• [Written problem]: Convert the material below into a Markdown table with two columns, Row (the row number) and Line (the line's text), skipping blank lines. Cover all of the material but leave the pictures out.

• [Record list]:
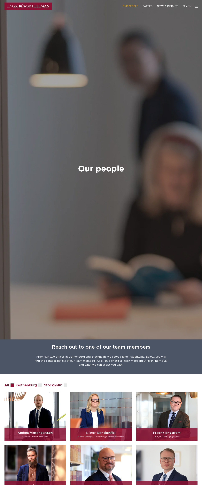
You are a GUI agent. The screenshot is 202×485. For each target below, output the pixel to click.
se (184, 6)
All (6, 385)
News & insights (167, 6)
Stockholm (53, 385)
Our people (130, 6)
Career (147, 6)
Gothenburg (26, 385)
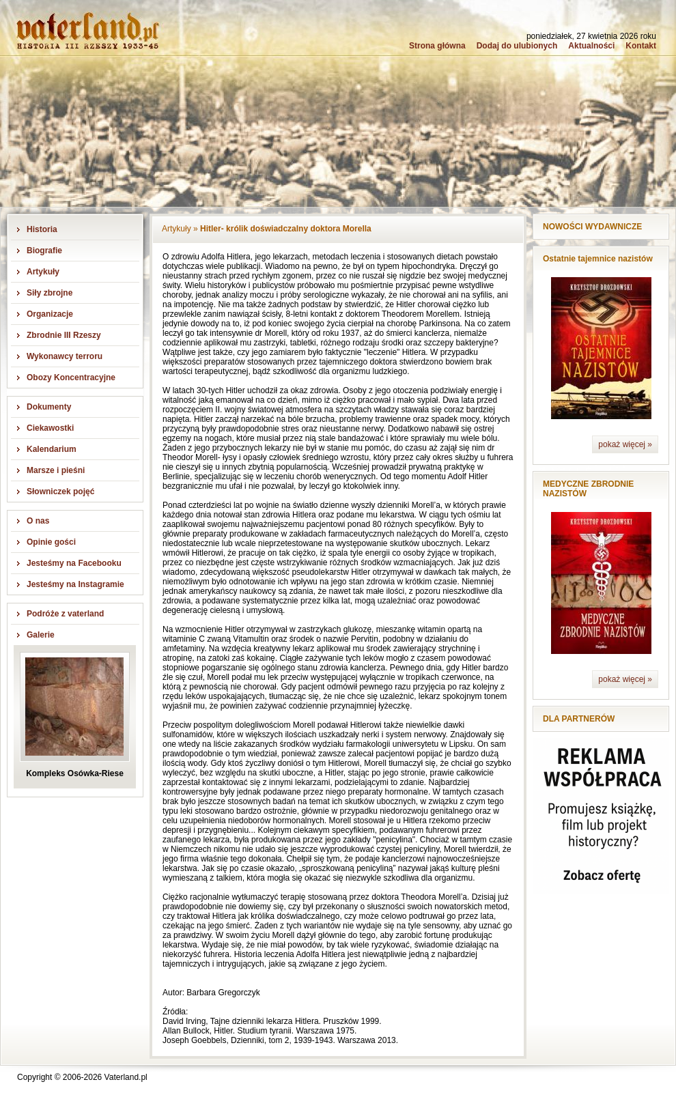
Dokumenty (49, 407)
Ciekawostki (50, 428)
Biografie (44, 250)
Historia (42, 229)
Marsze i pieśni (56, 470)
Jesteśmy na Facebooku (74, 563)
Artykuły (43, 271)
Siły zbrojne (49, 293)
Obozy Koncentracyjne (71, 377)
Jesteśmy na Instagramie (75, 584)
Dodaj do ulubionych (517, 46)
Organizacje (50, 314)
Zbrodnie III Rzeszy (64, 335)
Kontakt (640, 46)
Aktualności (591, 46)
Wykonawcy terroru (64, 356)
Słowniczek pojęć (60, 491)
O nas (38, 521)
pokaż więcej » (625, 444)
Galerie (41, 635)
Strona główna (437, 46)
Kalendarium (51, 449)
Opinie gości (51, 542)
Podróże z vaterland (65, 613)
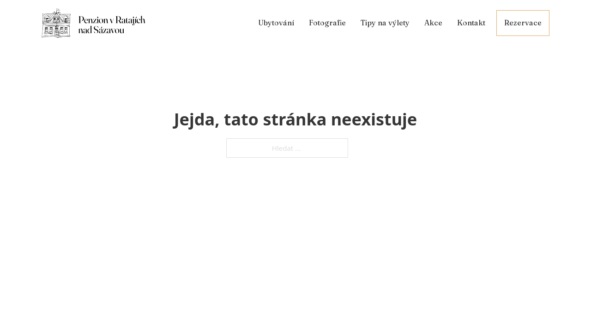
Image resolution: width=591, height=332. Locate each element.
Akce (433, 22)
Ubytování (276, 22)
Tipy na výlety (385, 22)
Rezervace (523, 22)
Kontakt (471, 22)
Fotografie (327, 22)
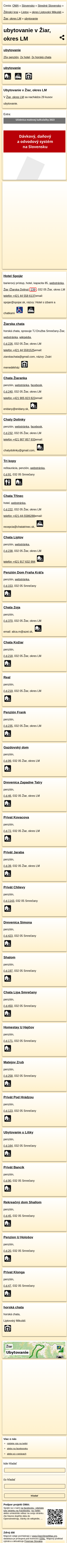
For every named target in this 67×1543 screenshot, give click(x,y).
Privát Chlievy (14, 887)
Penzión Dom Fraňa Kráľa (23, 572)
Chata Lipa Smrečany (20, 992)
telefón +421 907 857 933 (19, 439)
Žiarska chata (13, 324)
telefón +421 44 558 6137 (19, 295)
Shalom (9, 957)
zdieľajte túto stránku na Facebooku (23, 1509)
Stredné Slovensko (49, 5)
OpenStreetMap (28, 263)
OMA (15, 5)
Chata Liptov (13, 537)
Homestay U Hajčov (18, 1027)
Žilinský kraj (10, 12)
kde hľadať (10, 1463)
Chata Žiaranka (15, 378)
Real (6, 677)
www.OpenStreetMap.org (44, 1536)
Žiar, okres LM (12, 18)
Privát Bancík (13, 1167)
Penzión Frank (14, 712)
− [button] (8, 193)
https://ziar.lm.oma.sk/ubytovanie (18, 266)
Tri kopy (9, 461)
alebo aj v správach (16, 1453)
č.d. (8, 343)
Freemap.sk (46, 263)
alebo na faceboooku (17, 1448)
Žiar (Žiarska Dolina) (19, 290)
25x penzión (11, 57)
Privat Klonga (14, 1272)
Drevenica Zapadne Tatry (22, 782)
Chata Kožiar (13, 642)
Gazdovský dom (16, 747)
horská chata (13, 1307)
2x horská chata (41, 57)
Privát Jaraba (13, 852)
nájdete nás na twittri (17, 1443)
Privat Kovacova (16, 817)
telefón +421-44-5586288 (19, 515)
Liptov (25, 12)
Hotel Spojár (13, 276)
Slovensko (28, 5)
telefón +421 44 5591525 (19, 350)
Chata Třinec (13, 496)
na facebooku (27, 1508)
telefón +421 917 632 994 (19, 561)
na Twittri (35, 1510)
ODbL (42, 1538)
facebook (36, 385)
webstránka (56, 283)
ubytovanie (31, 18)
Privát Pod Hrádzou (18, 1097)
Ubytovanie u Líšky (18, 1132)
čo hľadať (9, 1479)
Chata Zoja (11, 607)
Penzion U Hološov (18, 1237)
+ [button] (8, 187)
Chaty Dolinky (14, 419)
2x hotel (25, 57)
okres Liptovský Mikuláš (46, 12)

• [Written solution]:
| Row | Line |
|---|---|
| 1 | You are a GUI agent. The screenshot is 202×485. For each target below, output the pixel to click. |
| 2 | se (184, 6) |
| 3 | All (6, 385) |
| 4 | News & insights (167, 6) |
| 5 | Stockholm (53, 385) |
| 6 | Our people (130, 6) |
| 7 | Career (147, 6) |
| 8 | Gothenburg (26, 385) |
| 9 | Dokumenty (49, 407) |
| 10 | Ciekawostki (50, 428) |
| 11 | Biografie (44, 250) |
| 12 | Historia (42, 229) |
| 13 | Marsze i pieśni (56, 470) |
| 14 | Jesteśmy na Facebooku (74, 563) |
| 15 | Artykuły (43, 271) |
| 16 | Siły zbrojne (49, 293) |
| 17 | Obozy Koncentracyjne (71, 377) |
| 18 | Jesteśmy na Instagramie (75, 584) |
| 19 | Dodaj do ulubionych (517, 46) |
| 20 | Organizacje (50, 314) |
| 21 | Zbrodnie III Rzeszy (64, 335) |
| 22 | Kontakt (640, 46) |
| 23 | Aktualności (591, 46) |
| 24 | Wykonawcy terroru (64, 356) |
| 25 | Słowniczek pojęć (60, 491) |
| 26 | O nas (38, 521) |
| 27 | pokaż więcej » (625, 444) |
| 28 | Galerie (41, 635) |
| 29 | Strona główna (437, 46) |
| 30 | Kalendarium (51, 449) |
| 31 | Opinie gości (51, 542) |
| 32 | Podróże z vaterland (65, 613) |
| 33 | Image resolution: width=591, height=332. Locate each element. |
| 34 | Akce (433, 22) |
| 35 | Ubytování (276, 22) |
| 36 | Tipy na výlety (385, 22) |
| 37 | Rezervace (523, 22) |
| 38 | Kontakt (471, 22) |
| 39 | Fotografie (327, 22) |
| 40 | For every named target in this 67×1543 screenshot, give click(x,y). |
| 41 | Privát Chlievy (14, 887) |
| 42 | Penzión Dom Fraňa Kráľa (23, 572) |
| 43 | Chata Lipa Smrečany (20, 992) |
| 44 | telefón +421 907 857 933 (19, 439) |
| 45 | Žiarska chata (13, 324) |
| 46 | telefón +421 44 558 6137 (19, 295) |
| 47 | Shalom (9, 957) |
| 48 | zdieľajte túto stránku na Facebooku (23, 1509) |
| 49 | Stredné Slovensko (49, 5) |
| 50 | OpenStreetMap (28, 263) |
| 51 | OMA (15, 5) |
| 52 | Chata Liptov (13, 537) |
| 53 | Homestay U Hajčov (18, 1027) |
| 54 | Žilinský kraj (10, 12) |
| 55 | kde hľadať (10, 1463) |
| 56 | Chata Žiaranka (15, 378) |
| 57 | Real (6, 677) |
| 58 | www.OpenStreetMap.org (44, 1536) |
| 59 | Žiar, okres LM (12, 18) |
| 60 | Privát Bancík (13, 1167) |
| 61 | Penzión Frank (14, 712) |
| 62 | − [button] (8, 193) |
| 63 | https://ziar.lm.oma.sk/ubytovanie (18, 266) |
| 64 | Tri kopy (9, 461) |
| 65 | alebo aj v správach (16, 1453) |
| 66 | č.d. (8, 343) |
| 67 | Freemap.sk (46, 263) |
| 68 | alebo na faceboooku (17, 1448) |
| 69 | Žiar (Žiarska Dolina) (19, 290) |
| 70 | 25x penzión (11, 57) |
| 71 | Privat Klonga (14, 1272) |
| 72 | Drevenica Zapadne Tatry (22, 782) |
| 73 | Chata Kožiar (13, 642) |
| 74 | Gazdovský dom (16, 747) |
| 75 | horská chata (13, 1307) |
| 76 | 2x horská chata (41, 57) |
| 77 | Privát Jaraba (13, 852) |
| 78 | nájdete nás na twittri (17, 1443) |
| 79 | Privat Kovacova (16, 817) |
| 80 | telefón +421-44-5586288 (19, 515) |
| 81 | Liptov (25, 12) |
| 82 | Hotel Spojár (13, 276) |
| 83 | Slovensko (28, 5) |
| 84 | telefón +421 44 5591525 (19, 350) |
| 85 | Chata Třinec (13, 496) |
| 86 | na facebooku (27, 1508) |
| 87 | telefón +421 917 632 994 (19, 561) |
| 88 | na Twittri (35, 1510) |
| 89 | ODbL (42, 1538) |
| 90 | facebook (36, 385) |
| 91 | webstránka (56, 283) |
| 92 | ubytovanie (31, 18) |
| 93 | Privát Pod Hrádzou (18, 1097) |
| 94 | Ubytovanie u Líšky (18, 1132) |
| 95 | čo hľadať (9, 1479) |
| 96 | Chata Zoja (11, 607) |
| 97 | Penzion U Hološov (18, 1237) |
| 98 | + [button] (8, 187) |
| 99 | Chaty Dolinky (14, 419) |
| 100 | 2x hotel (25, 57) |
| 101 | okres Liptovský Mikuláš (46, 12) |